テスラは数年間、損失を生んだ後、新型ウイルスのパンデミックによる経済への打撃が続いているにも関わらず、5四半期連続で利益を上げている。

テスラはトヨタや独フォルクスワーゲン(VW)、米ゼネラル・モーターズ(GM)といったライバル企業と比べてわずかな台数しか製造していないにも関わらず、世界で最も価値のある企業となっている。

ゲイツ氏とベゾス氏

マイクロソフト共同創業者のゲイツ氏は、2017年にアマゾン創業者ベゾス氏にトップの座を奪われるまで、世界で最も裕福な人物だった。

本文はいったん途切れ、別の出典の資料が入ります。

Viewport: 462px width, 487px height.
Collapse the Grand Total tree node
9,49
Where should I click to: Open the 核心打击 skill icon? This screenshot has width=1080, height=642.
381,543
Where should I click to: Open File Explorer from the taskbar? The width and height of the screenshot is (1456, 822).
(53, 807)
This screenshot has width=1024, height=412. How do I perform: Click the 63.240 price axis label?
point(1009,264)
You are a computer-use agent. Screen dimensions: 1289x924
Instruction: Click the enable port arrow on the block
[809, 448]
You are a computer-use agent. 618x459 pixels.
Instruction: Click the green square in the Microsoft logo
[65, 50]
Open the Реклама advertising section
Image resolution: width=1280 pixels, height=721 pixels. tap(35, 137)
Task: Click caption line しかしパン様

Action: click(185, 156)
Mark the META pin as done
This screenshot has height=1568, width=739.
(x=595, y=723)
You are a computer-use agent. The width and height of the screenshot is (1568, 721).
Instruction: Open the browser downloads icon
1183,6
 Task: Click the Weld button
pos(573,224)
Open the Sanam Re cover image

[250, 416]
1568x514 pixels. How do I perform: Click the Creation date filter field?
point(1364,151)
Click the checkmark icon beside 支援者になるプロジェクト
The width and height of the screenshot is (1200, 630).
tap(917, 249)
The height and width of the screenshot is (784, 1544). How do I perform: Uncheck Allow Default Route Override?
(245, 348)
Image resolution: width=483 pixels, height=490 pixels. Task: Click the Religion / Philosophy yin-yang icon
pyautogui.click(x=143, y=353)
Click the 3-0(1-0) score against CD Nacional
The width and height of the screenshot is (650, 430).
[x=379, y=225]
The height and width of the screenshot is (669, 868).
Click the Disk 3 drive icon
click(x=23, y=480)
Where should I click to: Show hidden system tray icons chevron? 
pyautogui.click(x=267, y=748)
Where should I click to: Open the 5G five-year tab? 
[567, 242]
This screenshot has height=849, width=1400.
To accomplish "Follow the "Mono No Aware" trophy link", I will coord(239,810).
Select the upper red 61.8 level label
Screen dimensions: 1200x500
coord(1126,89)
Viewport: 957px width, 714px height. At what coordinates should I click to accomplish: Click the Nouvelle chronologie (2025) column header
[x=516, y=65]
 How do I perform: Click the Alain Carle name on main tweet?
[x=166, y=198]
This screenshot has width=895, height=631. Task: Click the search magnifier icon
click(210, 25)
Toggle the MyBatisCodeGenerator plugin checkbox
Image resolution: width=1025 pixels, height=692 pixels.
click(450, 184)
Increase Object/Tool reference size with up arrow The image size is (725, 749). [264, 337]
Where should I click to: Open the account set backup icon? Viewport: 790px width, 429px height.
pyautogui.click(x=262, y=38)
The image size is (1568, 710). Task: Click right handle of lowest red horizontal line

ゲイツ氏の純資産は1277億ドル(約13兆3510億円)だが、数十年にわたって慈善団体に多額の寄付をしていなければ、さらに多くなっていただろう。

ベゾス氏の純資産は1820億ドル(約19兆150億円)と、ブルームバーグが推定している。同氏もまた、パンデミックの最中にアマゾンのサービスへの需要が高まったことから個人資産が膨らんだ。

たびたび論争を引き起こすマスク氏は14日にツイッターで、軽度の新型ウイルス感染症COVID-19に感染した「可能性が高い」とし、「軽い風邪」の症状があると明かした。

この翌日にはマスク氏が所有する「スペースX」の新型宇宙船「クルードラゴン」の打ち上げを控えていた。日本の野口聡一さんらが搭乗した宇宙船は予定通り打ち上げられた。